TF: XLA generation not working properly in some models #17935

gante · 2022-06-29T12:00:15Z

anmolsjoshi · 2022-07-11T02:12:40Z

@gante do you require any help with this issue? Happy to contribute

gante · 2022-07-12T11:25:47Z

If you are comfortable with debugging XLA, absolutely :) My recommendation would be to pick a model from "Models failing complex tests" (the others might require significant architecture changes), and to start debugging. The number 1 suspect is always the position embeddings, which may not be handling the case where past is padded. Let me know if you are up to it, and which model would you like to take!

dsuess · 2022-07-25T14:32:03Z

Hi @gante, I did have a bit of a poke around. I think the complex tests all fail for the same reason: those models have a setting max_position_embeddings that is set to 20 by default during testing and which is too short for the “slow” tests. Here’s a simple fix for those: dsuess@4a3e271. I’ll give the other ones a shot now

JuheonChu · 2023-02-10T19:30:01Z

Hello @gante, may I ask if there is anything that I can contribute?

gante · 2023-02-11T14:16:20Z

Hi JuheonChu 👋 Actually yes! I have a few unchecked models at the top, but I wouldn't recommend spending time there unless you plan to use those architectures -- they are infrequently used.

However, two popular models are currently failing their XLA tests with beam search:

Marian
OPT

You can see the failing test if you install from main (pip install --upgrade git+https://github.com/huggingface/transformers.git) and run it e.g. for OPT NVIDIA_TF32_OVERRIDE=0 RUN_SLOW=1 py.test -vv tests/models/opt/test_modeling_tf_opt.py::TFOPTModelTest::test_xla_generate_slow

I haven't dived in yet, so I don't know what's the cause for the failure. You'll have to hop into debug mode and see what is breaking :)

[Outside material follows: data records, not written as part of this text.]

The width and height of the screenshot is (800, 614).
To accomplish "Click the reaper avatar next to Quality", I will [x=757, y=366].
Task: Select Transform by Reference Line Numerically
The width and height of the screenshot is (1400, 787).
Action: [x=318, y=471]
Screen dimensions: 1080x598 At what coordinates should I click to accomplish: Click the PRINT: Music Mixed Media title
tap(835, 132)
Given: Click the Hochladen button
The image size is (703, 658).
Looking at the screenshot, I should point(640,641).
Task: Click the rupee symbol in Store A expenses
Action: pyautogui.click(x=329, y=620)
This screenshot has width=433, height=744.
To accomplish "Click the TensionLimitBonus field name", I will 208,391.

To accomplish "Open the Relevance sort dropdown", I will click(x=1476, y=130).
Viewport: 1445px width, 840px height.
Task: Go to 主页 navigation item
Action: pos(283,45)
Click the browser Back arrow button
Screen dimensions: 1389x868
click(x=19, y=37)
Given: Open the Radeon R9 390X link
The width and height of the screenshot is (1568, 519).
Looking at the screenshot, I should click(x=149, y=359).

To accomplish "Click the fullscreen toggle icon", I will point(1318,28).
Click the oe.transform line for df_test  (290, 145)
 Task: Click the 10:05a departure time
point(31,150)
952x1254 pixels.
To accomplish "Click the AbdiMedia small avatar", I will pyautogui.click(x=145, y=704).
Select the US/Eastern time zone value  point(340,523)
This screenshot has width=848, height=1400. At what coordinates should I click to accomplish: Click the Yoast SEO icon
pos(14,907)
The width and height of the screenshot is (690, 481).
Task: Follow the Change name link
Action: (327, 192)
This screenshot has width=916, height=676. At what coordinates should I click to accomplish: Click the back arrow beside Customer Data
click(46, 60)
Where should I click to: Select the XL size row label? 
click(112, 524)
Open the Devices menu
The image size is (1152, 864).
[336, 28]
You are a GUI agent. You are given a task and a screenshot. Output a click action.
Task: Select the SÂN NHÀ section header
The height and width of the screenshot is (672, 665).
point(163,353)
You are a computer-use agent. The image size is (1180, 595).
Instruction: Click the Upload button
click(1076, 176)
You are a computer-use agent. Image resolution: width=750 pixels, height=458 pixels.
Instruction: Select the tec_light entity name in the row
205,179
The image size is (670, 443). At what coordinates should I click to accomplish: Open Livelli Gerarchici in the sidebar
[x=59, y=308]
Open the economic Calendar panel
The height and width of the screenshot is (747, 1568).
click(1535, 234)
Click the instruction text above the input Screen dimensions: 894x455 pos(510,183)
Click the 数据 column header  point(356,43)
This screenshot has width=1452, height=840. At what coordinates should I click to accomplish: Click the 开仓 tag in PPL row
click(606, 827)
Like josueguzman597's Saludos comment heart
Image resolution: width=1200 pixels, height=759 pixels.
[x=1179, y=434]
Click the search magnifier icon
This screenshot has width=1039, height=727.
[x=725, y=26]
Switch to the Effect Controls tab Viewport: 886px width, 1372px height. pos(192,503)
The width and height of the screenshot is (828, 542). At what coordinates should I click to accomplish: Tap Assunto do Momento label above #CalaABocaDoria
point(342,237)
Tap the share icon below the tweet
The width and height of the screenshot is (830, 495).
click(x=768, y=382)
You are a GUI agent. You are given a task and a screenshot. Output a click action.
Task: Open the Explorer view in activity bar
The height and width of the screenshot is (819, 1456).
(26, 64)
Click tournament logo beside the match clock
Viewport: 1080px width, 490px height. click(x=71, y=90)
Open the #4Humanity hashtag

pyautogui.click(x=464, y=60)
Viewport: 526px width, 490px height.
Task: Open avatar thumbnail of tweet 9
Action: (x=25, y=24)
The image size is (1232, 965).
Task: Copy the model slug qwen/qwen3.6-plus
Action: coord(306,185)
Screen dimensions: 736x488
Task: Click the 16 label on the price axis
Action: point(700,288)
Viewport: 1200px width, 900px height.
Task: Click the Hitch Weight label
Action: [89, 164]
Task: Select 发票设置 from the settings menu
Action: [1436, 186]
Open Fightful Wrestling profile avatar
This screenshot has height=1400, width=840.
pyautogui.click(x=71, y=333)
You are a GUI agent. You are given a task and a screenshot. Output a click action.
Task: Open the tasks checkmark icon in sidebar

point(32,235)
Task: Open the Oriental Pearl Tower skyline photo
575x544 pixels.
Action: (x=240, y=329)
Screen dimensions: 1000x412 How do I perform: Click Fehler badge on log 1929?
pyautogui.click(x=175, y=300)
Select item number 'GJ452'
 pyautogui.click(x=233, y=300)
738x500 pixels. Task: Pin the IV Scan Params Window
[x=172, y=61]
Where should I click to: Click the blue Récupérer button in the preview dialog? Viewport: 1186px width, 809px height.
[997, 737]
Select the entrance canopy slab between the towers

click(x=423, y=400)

JuheonChu · 2023-02-15T02:36:53Z

Can @katiele47 and I try working on them?

gante · 2023-02-15T11:20:52Z

@JuheonChu of course!

JuheonChu · 2023-02-17T16:09:00Z

@JuheonChu of course!
@gante Are we figuring out the cause of the testing failures based on the clues as follows?

gante · 2023-02-17T17:15:41Z

@JuheonChu yes. My suggestion would be to attempt to find where the numerical differences start from (between the XLA and the non-XLA version), using a debugger. Please note that you can't print variables with jit_compile=True, so you should set it to False. From there, the root cause is typically apparent.

Be warned, these sort of tasks sometimes are very time-consuming to complete :)

JuheonChu · 2023-02-17T18:50:30Z

@JuheonChu yes. My suggestion would be to attempt to find where the numerical differences start from (between the XLA and the non-XLA version), using a debugger. Please note that you can't print variables with jit_compile=True, so you should set it to False. From there, the root cause is typically apparent.

Be warned, these sort of tasks sometimes are very time-consuming to complete :)

Thank you very much for your valuable guidance! We will try and keep you updated!

katiele47 · 2023-02-22T04:22:19Z

Hi @gante, I've attempted to reproduce the failed XLA test on the OPT model using your suggested commands. The cause of error I had was somehow different from @JuheonChu's. Would you be able to verify if the following is the expected failing test output? If not, I assume it could be due to my local repo. Thanks!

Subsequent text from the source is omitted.